| What you have to do |
Can you copy the entries below line for line, without changing a character?

| Input for this task |
.....
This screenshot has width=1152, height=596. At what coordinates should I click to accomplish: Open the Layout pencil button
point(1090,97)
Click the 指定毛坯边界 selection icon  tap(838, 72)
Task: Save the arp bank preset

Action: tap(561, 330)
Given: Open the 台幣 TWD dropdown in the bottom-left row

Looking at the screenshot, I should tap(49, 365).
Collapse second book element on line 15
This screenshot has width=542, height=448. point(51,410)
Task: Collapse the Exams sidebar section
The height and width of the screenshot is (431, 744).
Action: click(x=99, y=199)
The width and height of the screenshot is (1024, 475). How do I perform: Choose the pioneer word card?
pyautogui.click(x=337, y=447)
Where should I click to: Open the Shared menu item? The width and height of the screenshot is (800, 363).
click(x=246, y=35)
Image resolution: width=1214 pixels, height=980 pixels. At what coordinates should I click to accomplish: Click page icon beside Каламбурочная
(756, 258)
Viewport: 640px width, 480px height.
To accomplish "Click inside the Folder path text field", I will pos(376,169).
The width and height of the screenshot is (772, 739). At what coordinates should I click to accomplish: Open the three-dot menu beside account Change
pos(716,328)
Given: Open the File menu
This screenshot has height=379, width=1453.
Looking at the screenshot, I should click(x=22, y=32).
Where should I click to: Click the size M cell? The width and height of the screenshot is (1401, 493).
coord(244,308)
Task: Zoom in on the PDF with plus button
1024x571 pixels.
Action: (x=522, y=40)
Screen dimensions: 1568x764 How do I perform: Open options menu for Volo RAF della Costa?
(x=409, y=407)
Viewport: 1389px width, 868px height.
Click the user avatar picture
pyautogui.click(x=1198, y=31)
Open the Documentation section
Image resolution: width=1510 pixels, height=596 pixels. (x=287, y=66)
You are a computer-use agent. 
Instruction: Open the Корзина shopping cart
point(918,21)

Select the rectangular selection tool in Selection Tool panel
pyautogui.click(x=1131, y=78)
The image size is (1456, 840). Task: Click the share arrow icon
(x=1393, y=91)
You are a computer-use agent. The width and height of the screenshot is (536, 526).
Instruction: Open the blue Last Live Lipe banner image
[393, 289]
.....
| Exercise answer |
This screenshot has width=1152, height=596. At what coordinates should I click to accomplish: Open the Layout pencil button
point(1090,97)
Click the 指定毛坯边界 selection icon  tap(838, 72)
Task: Save the arp bank preset

Action: tap(561, 330)
Given: Open the 台幣 TWD dropdown in the bottom-left row

Looking at the screenshot, I should tap(49, 365).
Collapse second book element on line 15
This screenshot has width=542, height=448. point(51,410)
Task: Collapse the Exams sidebar section
The height and width of the screenshot is (431, 744).
Action: click(x=99, y=199)
The width and height of the screenshot is (1024, 475). How do I perform: Choose the pioneer word card?
pyautogui.click(x=337, y=447)
Where should I click to: Open the Shared menu item? The width and height of the screenshot is (800, 363).
click(x=246, y=35)
Image resolution: width=1214 pixels, height=980 pixels. At what coordinates should I click to accomplish: Click page icon beside Каламбурочная
(756, 258)
Viewport: 640px width, 480px height.
To accomplish "Click inside the Folder path text field", I will pos(376,169).
The width and height of the screenshot is (772, 739). At what coordinates should I click to accomplish: Open the three-dot menu beside account Change
pos(716,328)
Given: Open the File menu
This screenshot has height=379, width=1453.
Looking at the screenshot, I should click(x=22, y=32).
Where should I click to: Click the size M cell? The width and height of the screenshot is (1401, 493).
coord(244,308)
Task: Zoom in on the PDF with plus button
1024x571 pixels.
Action: (x=522, y=40)
Screen dimensions: 1568x764 How do I perform: Open options menu for Volo RAF della Costa?
(x=409, y=407)
Viewport: 1389px width, 868px height.
Click the user avatar picture
pyautogui.click(x=1198, y=31)
Open the Documentation section
Image resolution: width=1510 pixels, height=596 pixels. (x=287, y=66)
You are a computer-use agent. 
Instruction: Open the Корзина shopping cart
point(918,21)

Select the rectangular selection tool in Selection Tool panel
pyautogui.click(x=1131, y=78)
The image size is (1456, 840). Task: Click the share arrow icon
(x=1393, y=91)
You are a computer-use agent. The width and height of the screenshot is (536, 526).
Instruction: Open the blue Last Live Lipe banner image
[393, 289]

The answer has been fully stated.